Sabitri Mariapain moved to Schenectady from Guyana in 1975, but she still pines for her homeland at times.
To combat those feelings, one summer day about a decade ago, Mariapain invited other local Guyanese families to get together for a picnic. The informal gathering grew over the years, eventually becoming the Guyanese Family Fun Day. This year’s fun day is Saturday, Sept. 5, in Schenectady’s Central Park.
Although the city’s Guyanese population has grown exponentially since Mariapain followed her parents to the States — they moved here after her brothers joined the U.S. armed forces — she has enjoyed close bonds with fellow Guyanese in the area since she arrived here at 16.
We would always get together at homes, at weddings, she said.
Those bonds were further tightened by the get-togethers at the park, and in recent years, the fun day has attracted even non-Guyanese. Mariapain believes that’s important because there are a lot of misconceptions about Guyanese in the area.
Not long ago, for example, Mariapain said a co-worker mentioned that ducks had been disappearing from Central Park. `She said, ‘All the Guyanese are cooking up the ducks with curry,’` Mariapain said.
Those kind of rumors may have been fueled by reports of a Guyanese man slaughtering a goat in his yard a few years ago, Mariapain said. What non-Guyanese don’t realize, she said, is that in Guyana, there are no refrigerators or freezers.
`You butcher the animal and that’s your dinner,` she said.
The festival is a way to bridge that cultural divide — to show `we’re just people, like Americans.`
At the same time, Mariapain and her fellow Guyanese look forward to showcasing the things that make their native land unique: their food, their customs, their history.
Guyana is an English-speaking country in South America (one of just five non-Spanish speaking territories on the continent). It achieved independence from Great Britain in 1966 and is home to a number of immigrant groups, with many tracing roots to India.
The lure of the United States — and Schenectady in particular — is often cheaper housing and better jobs, Mariapain said. And it’s not just the Guyanese seeking Schenectady; the city has actually sought Guyanese. Former Schenectady Mayor Al Jurczynski actively recruited Guyanese from the five boroughs of New York to Schenectady, reasoning that they could buy and renovate some of the city’s dilapidated homes while also opening businesses.
`In New York City, people were paying a lot of rent, and Mom and Dad were just doing basic jobs,` Mariapain said. In Schenectady, meanwhile, foreclosed homes were often being handed to Guyanese immigrants for just $1.
Onkar Singh left New York for Schenectady three years ago.
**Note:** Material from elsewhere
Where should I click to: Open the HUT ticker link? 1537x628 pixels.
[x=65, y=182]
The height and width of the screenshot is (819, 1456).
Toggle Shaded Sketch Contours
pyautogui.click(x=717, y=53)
But in his case, cheap housing and dreams of opening his own business weren’t the lure.
`I lived in Queens for a number of years,` he said. `I don’t need the hustle and bustle of a big city.`
Leaving the Big Apple behind was hard in at least one way, though: In Queens, Singh regularly played cricket, a game that is hugley popular in Guyana.
So, in 2006, Singh helped form the Schenectady Softball Cricket Association, whose teams, made up largely of Guyanese, play on Sundays at Central Park.
The fun day, which Singh will emcee, kicks off with cricket at 9 a.m. There will be other games throughout the day, most of them catering to kids and requiring few bells and whistles, like potato sack and three-legged races.
`We don’t have Toys R Us in Guyana,` Mariapain said. `People learn to do things with just homemade stuff.`
There will be dancing and music, as well as a curry competition. Curry is a staple in Guyanese cooking thanks to the country’s ties to India, but Mariapain noted Guyanese cuisine differs somewhat from traditional Indian fare.
`There is a lot of hot stuff, a lot of curry and cinnamon,` she said. `But the spices vary. There’s also influence from Jamaica and Trinidad.`
There will also be a Miss Guyana contest, and Mariapain has put together a play that showcases life in Guyana.
For many people, the play will offer a look at the life they once lived. Mariapain said the festival draws Guyanese from all over the Northeast and even Canada, and it’s common for folks to run into people they knew from back home.
`You lose touch with friends or people you went to school with,` she said. At the fun day, `they would end up meeting.`
Mariapain attributes the success of the fun day to the fact it offers Guyanese `a comfort level.`
`I personally get lonely here sometimes,` she said.
Singh likes that the day is `a way of keeping in touch with our roots.`
And beyond that, he just enjoys having fun.
`I like to see the joy and smile on people’s faces,` he said.
The ninth annual Guyanese Fun Day is Saturday, Sept. 5, at 1 p.m. in the music haven at Schenectady’s Central Park.